Growing Sweet Potatoes
The Conventional and Not-So-Conventional Way
🥔 Plant Talk | by Guy Saldiveri | March 2, 2026
Baked, French fried, mashed, or baked into a pie. The pie… I almost like that even better than pumpkin pie—almost.
If you’ve never tried growing your own, I highly recommend it. They’re easy to start, easy to maintain, and extremely high-yielding.
Plus—and a lot of folks don’t know this—you can eat the leaves too.
Clearing up the big confusion
Let’s start this one off by getting rid of the elephant in the room—sweet potatoes are NOT yams. They look and taste different, and they belong to different families of plants.
Sweet potatoes are grown throughout the world. Yams, on the other hand, are generally grown in Africa, Asia, and Central and South America.
Sweet potatoes are root vegetables in the morning glory family. They have sweet, moist flesh and smooth, thin skins. Yams are large, starchy tubers with a rough, brown, bark‑like skin.
And honestly, unless you’ve been to an African or Asian country, you’ve probably never eaten a true yam—no matter what those cans you buy around Thanksgiving say.
How sweet potatoes actually get started
Sweet potatoes don’t grow from the potato itself the way Irish potatoes do. If you bury a dormant sweet potato whole, you’ll get vines—lots of them—but very few, if any, potatoes. I don’t know why that is, I just know that it is.
Sweet potatoes are grown from slips—the sprouts that pop out when a potato sits too long in the pantry. Most of my slips come from the “forgotten potatoes”—the ones you meant to eat but didn’t. In this case, procrastination pays off.
Two conventional ways to make slips
- Cut and root the sprouts. Place the slips in a glass of water. They’ll root in about a week. Once rooted, plant them like any other nursery start.
- Float the whole potato. Stick toothpicks around the middle, suspend it in a glass of water, and let it sit. Roots form on the bottom, slips grow from the top.
Quick note: sweet potatoes have a top and bottom. The blunt, fatter end is the top; the skinny, pointed end is the rooting end. It matters—roots form at the bottom, slips at the top.

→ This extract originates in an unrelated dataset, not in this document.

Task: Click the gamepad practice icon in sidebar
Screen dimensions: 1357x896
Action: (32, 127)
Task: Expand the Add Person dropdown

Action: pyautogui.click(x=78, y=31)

Now, those are the ways most folks do it. But I’ve played with another method that’s a little off the beaten path.
The unconventional method
I take a small plastic container, fill it halfway with soil, and bury the potatoes halfway down. I keep the soil moist (not soggy) and let them sit for a few weeks. They’ll send out slips everywhere, and the potatoes themselves will root heavily.
One year I thought, “Why not?” and planted the whole mess—potatoes, roots, slips—into a large grow bag. I buried everything except the sprouts.

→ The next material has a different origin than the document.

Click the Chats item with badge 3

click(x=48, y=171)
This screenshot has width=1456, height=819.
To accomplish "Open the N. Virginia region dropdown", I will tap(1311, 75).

What happened? Exactly the same thing the conventional methods give you: long, edible vines and a fantastic harvest in about four months. The bonus? As the original potatoes broke down, they fed the plants.
I’m not sure why this isn’t listed as a recommended method, but I can tell you from experience: it works, and it works well.
Light maintenance for a heavy yielding crop
- Give them room to run. The vines sprawl. Containers, raised beds, or open ground all work—just expect a takeover. I find setting them up on a trellis works the best—they don't have tendrils, so you will have to weave them.
- Don’t overwater. They like consistent moisture early on, but once established, they’re surprisingly drought tolerant.
- Feed lightly. Too much nitrogen = lots of vines, fewer potatoes. Compost or a balanced fertilizer is plenty.
- Lift wandering vines. If they root at the nodes, you’ll get lots of small potatoes instead of fewer large ones. Lifting the vines every couple of weeks keeps the energy focused.
- Harvest when the leaves start to yellow. Usually around the four-month mark. Cure the potatoes in a warm, humid place for a week or two to sweeten them up. This gets rid of the starchy flavor you will have if you leave out this step. It takes time for that starch to convert to sugar.
Wrapping it up
So next time you’re getting your garden ready—and looking at my watch, I can tell it’s almost spring—consider growing some sweet potatoes. Try the conventional way, or give the unconventional method a shot. It saves time, saves effort, and in my experience, produces the same harvest.
Let me know how it turns out for you.